== Data extract ==
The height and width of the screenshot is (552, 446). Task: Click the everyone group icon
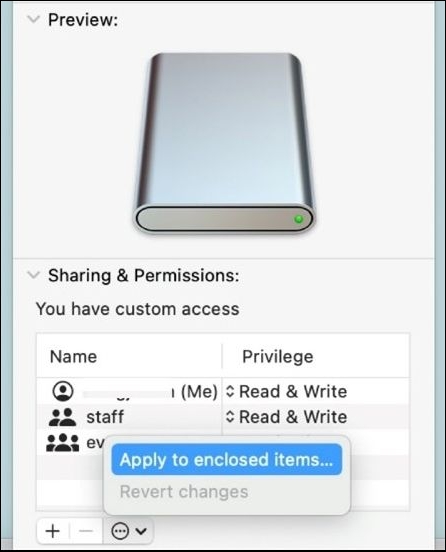(x=63, y=443)
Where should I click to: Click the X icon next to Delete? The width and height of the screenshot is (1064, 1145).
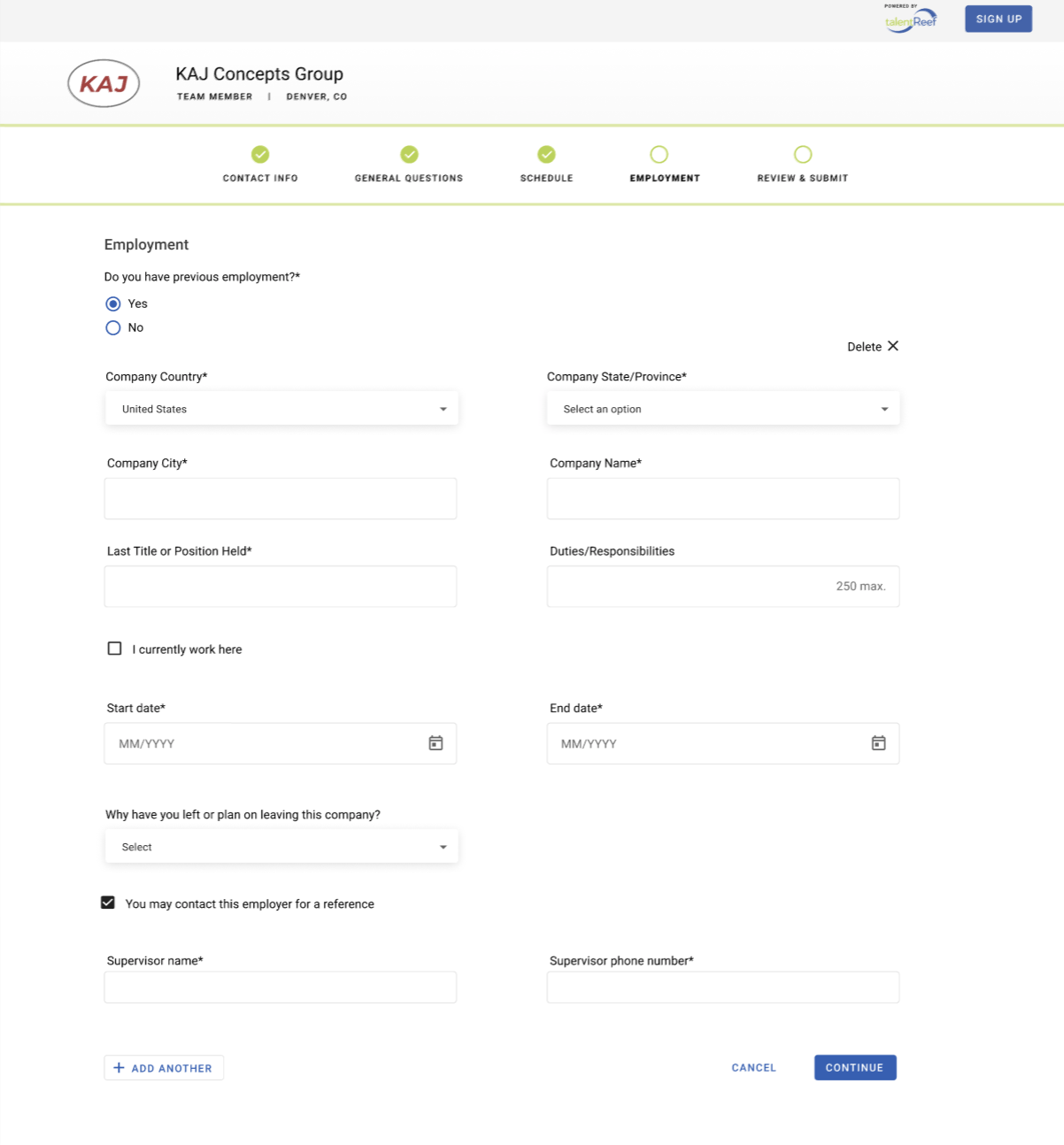(x=893, y=346)
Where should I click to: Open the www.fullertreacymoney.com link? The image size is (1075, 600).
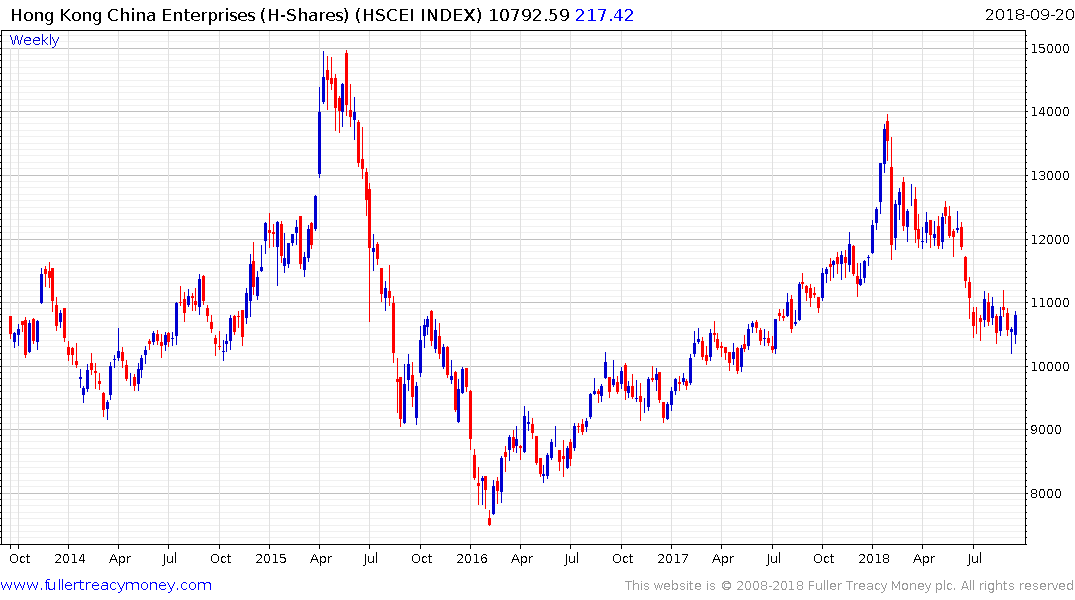[x=106, y=586]
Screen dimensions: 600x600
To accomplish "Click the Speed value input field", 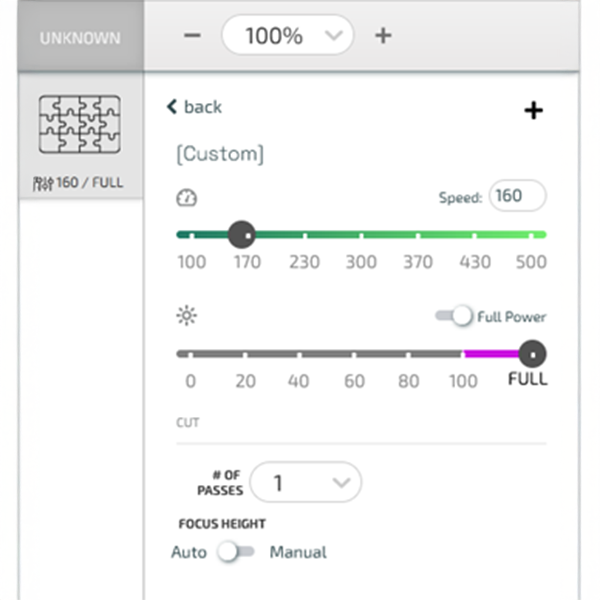I will pyautogui.click(x=517, y=196).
===
* [Your goal]:
What is needed is the exact run of lines from the start of the data through the line with "Screen dimensions: 600x600", both ends included, minus the pictures.

* [Response to this task]:
The height and width of the screenshot is (552, 446). Task: Click the everyone group icon
(x=63, y=443)
Where should I click to: Click the X icon next to Delete? The width and height of the screenshot is (1064, 1145).
(x=893, y=346)
Where should I click to: Open the www.fullertreacymoney.com link? The image size is (1075, 600).
[x=106, y=586]
Screen dimensions: 600x600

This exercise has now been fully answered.